Lastly, Day One logs into Dark Sky’s weather information API and brings up historical weather for any location-tagged entry. This is where the app goes above and beyond for travelers. By quickly tapping the checkmark in the check-in widget, you are not only logging your current location into an entry, you are also logging the current weather and your current activities all at once. So when you’re ready to read over and review your trip after you get home, you’ll find an up-to-date entry map filled with check-in entries as well as date and location-specific weather details. You know, just in case you forget the pouring rain you walked through in the heart of London.

4. Activity Tracking

Starting with the iPhone 5s, Apple introduced a motion-tracking coprocessor. Day One uses this functionality to add activity tracking to your journal entries. When editing a journal entry, you can simply click on the big “…” button above the keyboard to edit metadata for a specific entry. You’ll notice your step count is already added to that entry, as is your current altitude, location, weather, and even the music you were listening to when you created the entry.

One neat piece of metadata you can edit is the activity undertaken at the time of entry creation. Most Mac-created entries would have a “stationary” activity setting, but you can have anything from walking, biking, running, and eating, to automotive, flying, and train activities.

I like to pull out my MacBook when sitting on a train to record recent events. Every time I’ve done this, I use “train” for my activity. I wrote some thoughts both on the flight over to London, England, as well as on the flight back from Athens. For these entries, I use the “flying” activity.

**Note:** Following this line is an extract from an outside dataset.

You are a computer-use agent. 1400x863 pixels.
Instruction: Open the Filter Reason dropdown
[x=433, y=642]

This would be even more powerful for frequent travelers and frequent flyers. If you’re constantly on the move or on the road, Day One’s activity tracking could prove essential to remembering exactly what you were doing when a brilliant idea struck you, or when you drove past an incredible view.

5. Activity Feed

The Activity Feed is Day One’s all-encompassing killer travel feature, made for those people who aren’t able to journal on the spot and prefer to journal at the end of the day after they’ve enjoyed the day’s events.

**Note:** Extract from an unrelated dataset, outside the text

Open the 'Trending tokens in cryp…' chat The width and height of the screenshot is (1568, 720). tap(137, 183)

Activity Feed tracks a whole range of your activities, social networks, photographs, locations — you name it, Activity Feed can track it. Once permission is given, Day One can track your location at all times and remind you at a later point in time to create a journal entry for when you arrived at a new location. It can also track social networks like Twitter, Instagram, Facebook, and Foursquare — each time you tweet or share a new photo, Day One picks up the information and you can create a journal entry right off of the tweet. Same goes for new photos found in your camera roll.

This is powerful for travelers. If you traveled to multiple scenic locations in a given day, you can return to the Activity Feed at the end of the day before bed and create entries as though you had created those entries on the spot. So, instead of remembering to use the iOS “Check In” widget to mark each of your locations throughout the day, you can simply add your entries in at the very end of the day when you’re resting after a busy day.

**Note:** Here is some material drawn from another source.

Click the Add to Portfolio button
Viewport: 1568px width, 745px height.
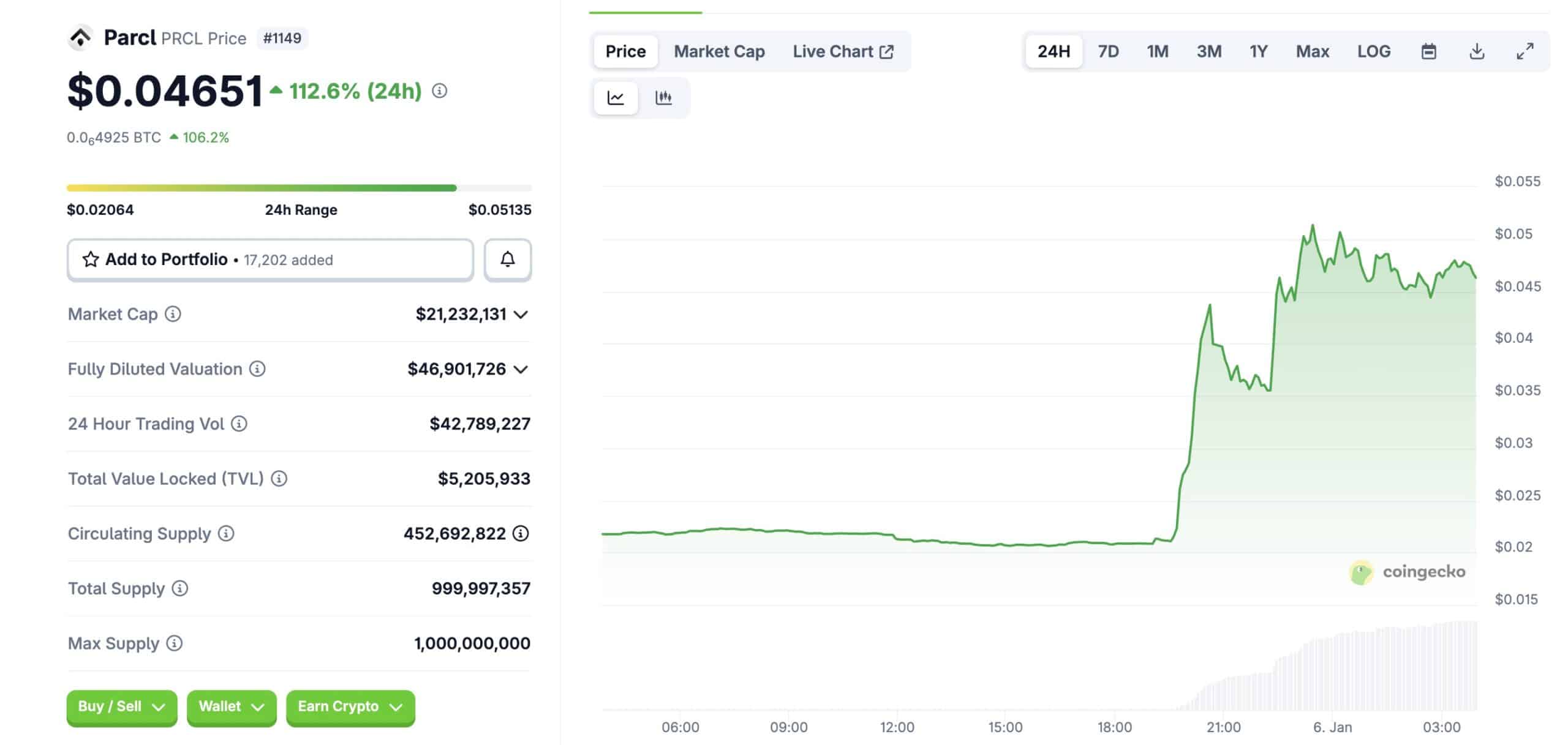167,260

Activity Feed could be the mic drop for prolific travel journalers. It’s the difference between being in the moment now and worrying about recording each minute to read in your journal later on. Thanks to Activity Feed, you can always journal later on when the timing is better.

Traveling could be the one financial investment where you never receive dividends or interest payments. Instead, you receive a wealth of a different sort — an intangible set of memories unique to you and you alone.

So, go on! Travel to a far-off location. Breathe in the foreign smells. Taste the unique food. Take pictures of the sights, people, and life in another land. But, most of all, be in the moment — enjoy your time. Then, when your day is done, reflect upon and relive these moments as you record them in Day One. Years from now, those captured memories will be the best souvenirs.